Rippy’s whereabouts initially caused great concern for law enforcement officers, because he grew up in Michigan. As they investigated, they determined he was in Livermore and did not pose an immediate danger. However, they also found that Rippy had posted similar threats against Gonzaga University’s men’s basketball team on the Spokane, Washington, college’s main Facebook page.

“Rippy’s tirade, which included comments such as, ‘Yeah and when I get my hands on the players from the basketball team there (sic) going to die one by one,’ ended with Rippy sending a message to the school apologizing for his actions, seeking forgiveness and acknowledging the stupidity of his actions,” the document said.

Rippy later admitted he was angry about the outcome of a basketball game between Gonzaga and Duke University. Gonzaga beat Duke, Rippy’s team.

FBI agents arrested Rippy in California in December 2019. He was released on bond but taken back into custody after he failed to appear for a court hearing. U.S. Marshals took him to Columbus.
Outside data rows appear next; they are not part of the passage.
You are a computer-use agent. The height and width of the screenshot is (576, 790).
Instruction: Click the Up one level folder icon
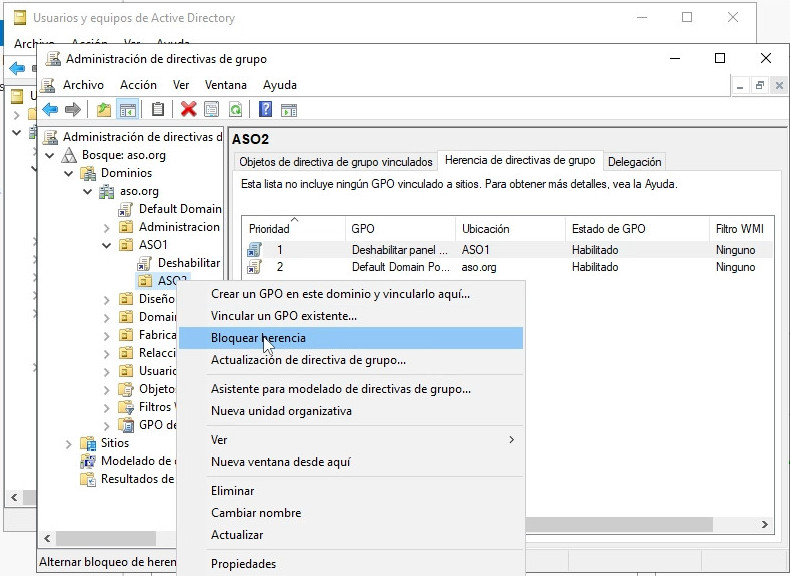[104, 110]

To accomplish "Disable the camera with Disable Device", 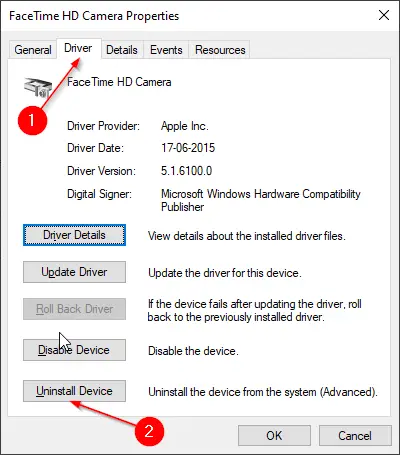I will [x=74, y=350].
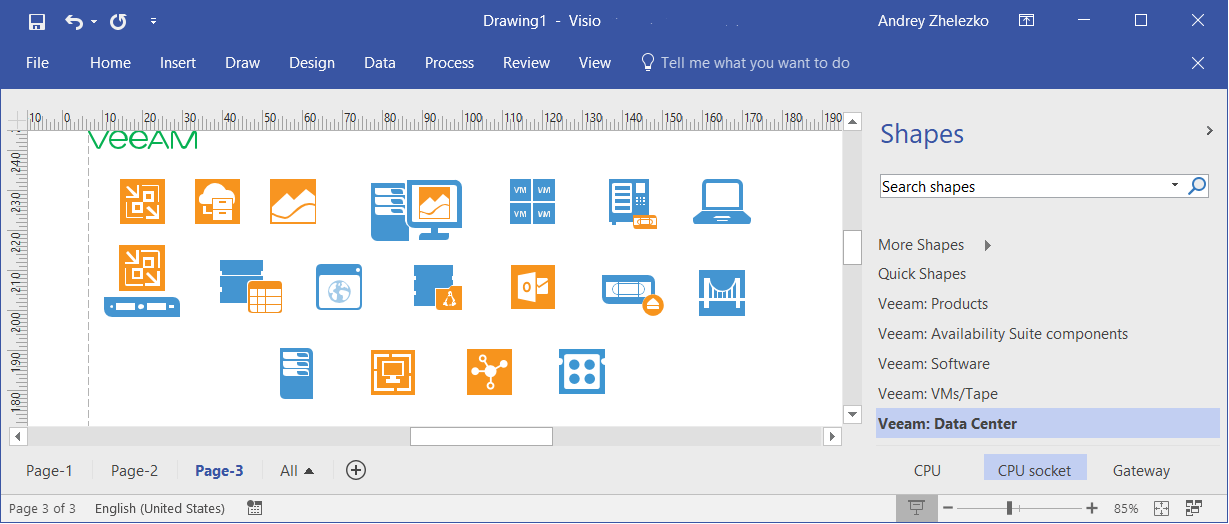Select the CPU socket master shape
This screenshot has width=1229, height=524.
1034,470
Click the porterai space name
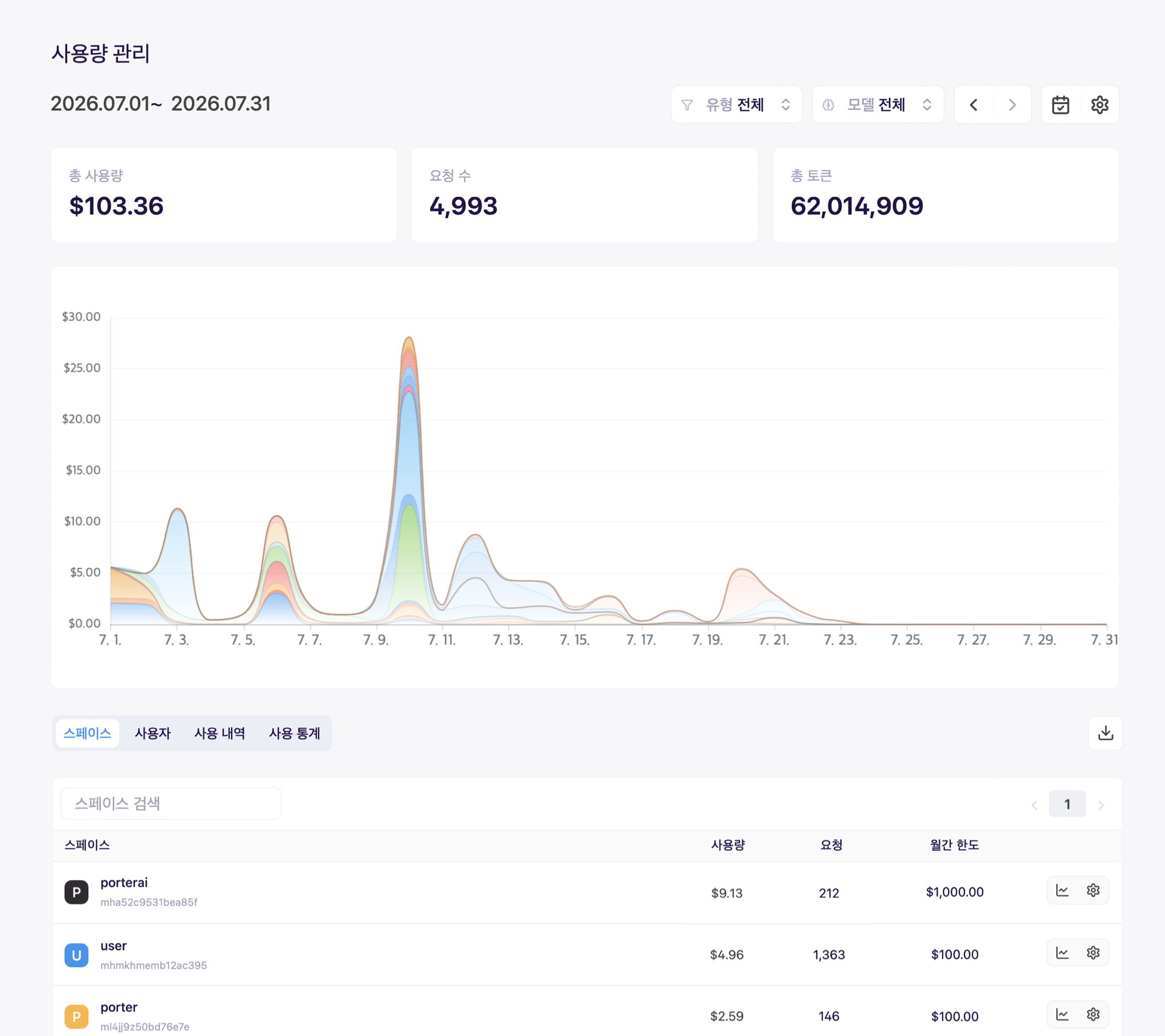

On Sept. 26, 2019, a federal grand jury in Columbus charged Rippy with one count of transmitting a threat in interstate commerce. Rippy pleaded guilty in July.

Rippy could have faced up to five years in prison and a $250,000 fine, but Assistant U.S. Attorney Jessica Knight sought 15 months. In her sentencing memorandum to the judge, Knight wrote, “Rippy’s anger and frustration at the loss of his sports teams went beyond the usual shouting at the television as the clock ticks down the final seconds that many of us experience.”.

“Rippy’s rage was transmitted thousands of miles – from California to Columbus, Ohio – where his threatening words caused panic for law enforcement,” prosecutors said.

In addition to imposing the 12-month sentence on Oct. 27, Chief Judge Algenon Marbley ordered Rippy to spend three years on supervised release.

According to the Knight’s memo, Rippy had a “good upbringing” in Michigan, but became dependent on marijuana. At 18, he began accumulating criminal convictions, including a domestic assault, providing false information to a police officer, and failing to obey a police officer’s lawful order.

Rippy moved to Livermore when he turned 27. He worked in fast-food, but was unable to maintain a residence, Knight’s document said.

Chris Hoffman, special agent in charge of the FBI’s Cincinnati office, said threats like Rippy made are investigated by the Joint Terrorism Task Force and “result in significant consequences.”

In asking the judge for a strong sentence, Knight wrote that Rippy’s fate should serve as a deterrent to him and others.

“The sentence imposed must also serve to reign in the boldness of keyboard warriors who think that hiding behind a computer screen or cellular telephone gives them permission to send threatening and criminal communications,” she said.